:: Excerpt to read ::

There are several classifications that now have the annotation marked as coming from Android.

Good, so it's basically working.

However, there are only 13 in the entire sample

I bet most of them are me testing.

I would have expected much more than that if you've deployed this to the full audience.

There are still not that many people using it, and I'd expect a lot of people to install it and forget about it after playing with it. Broadly, about 100 people have had the new version for about a week, during a time when there weren't many new installs. I'd be fascinated to know what the visitor retention numbers are for the website.

Also: the new classification document has additional data normally associated with the subject (example below).

Is this specific to the classifications from the app? If so, then I think someone would have to look at what's happening on the server to trigger a change in behaviour.

willettk commented 9 years ago

My bad - virtually all classifications (except for the first couple) do have that subject data in the classification document, so that's nothing specific to the app.

:::

◆ Tasks to perform
a) Please copy from the thread about Android classifications the passage that opens with the words containing "I would have" and closes with "for the website.".
b) Write what comes next in the thread about classifications from the Android app, starting after its last sentence.

:: Provided data ::

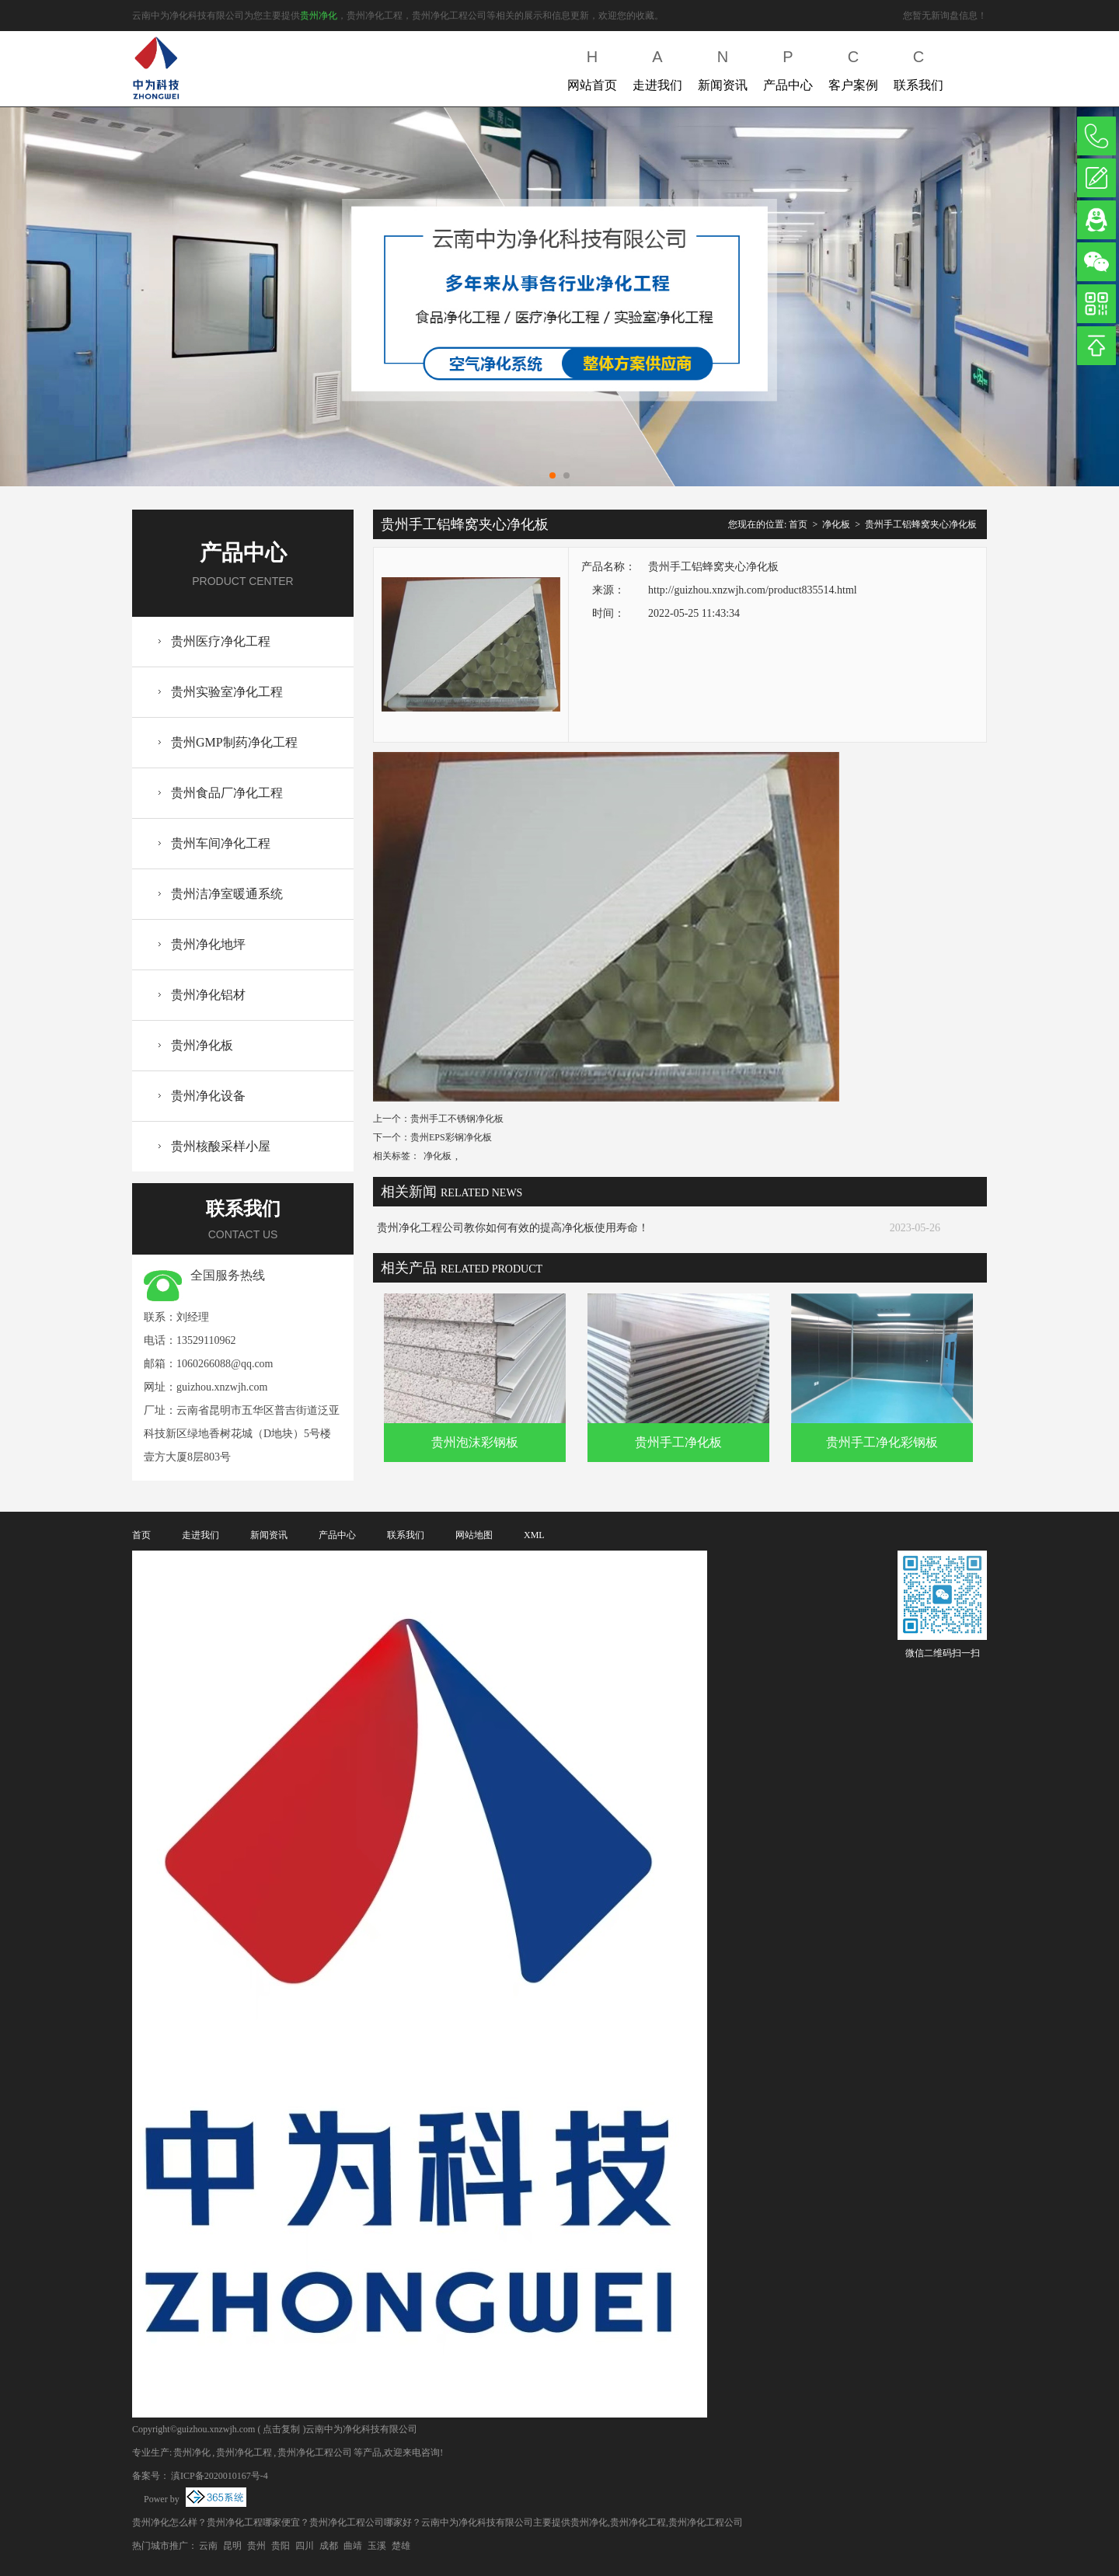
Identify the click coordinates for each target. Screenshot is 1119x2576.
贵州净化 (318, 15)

:::

◆ Answers to each task
a)
I would have expected much more than that if you've deployed this to the full audience.

There are still not that many people using it, and I'd expect a lot of people to install it and forget about it after playing with it. Broadly, about 100 people have had the new version for about a week, during a time when there weren't many new installs. I'd be fascinated to know what the visitor retention numbers are for the website.

b)
camallen commented 9 years ago

@willettk - re numbers of classifications, check for the user_agent key as per https://github.com/murraycu/android-galaxyzoo/issues/11#issuecomment-65890163 and https://github.com/murraycu/android-galaxyzoo/commit/7b3ee22559e7df3fa727f5610202cb95bfaadf32

willettk commented 9 years ago

Ah - thanks, @camallen! Looks like we have 5006 classifications so far from the app; much more like what I'd thought.

On Wed Dec 17 2014 at 4:13:46 PM Campbell Allen notifications@github.com wrote:

@willettk https://github.com/willettk - re numbers of classifications, check for the user_agent key as per #11 (comment) https://github.com/murraycu/android-galaxyzoo/issues/11#issuecomment-65890163 and 7b3ee22 https://github.com/murraycu/android-galaxyzoo/commit/7b3ee22559e7df3fa727f5610202cb95bfaadf32

— Reply to this email directly or view it on GitHub https://github.com/murraycu/android-galaxyzoo/issues/11#issuecomment-67404869 .

camallen commented 9 years ago

Good stuff! Out of interest how many unique classifying app users?

willettk commented 9 years ago

46 so far. Embarrassing that I'm apparently not among them; guess I haven't logged back in since the latest update.

db.galaxy_zoo_classifications.distinct('user_name',{'annotations.user_agent':{$exists:true}})
willettk commented 9 years ago

About 27% (1354 classifications) on the app are from non-logged in users so far. 23 different countries, too (most are from Germany, UK, or the US).

murraycu commented 9 years ago

Looks like we have 5006 classifications

It's good to know people are using it. Thanks.

So, I think this is done. Closing.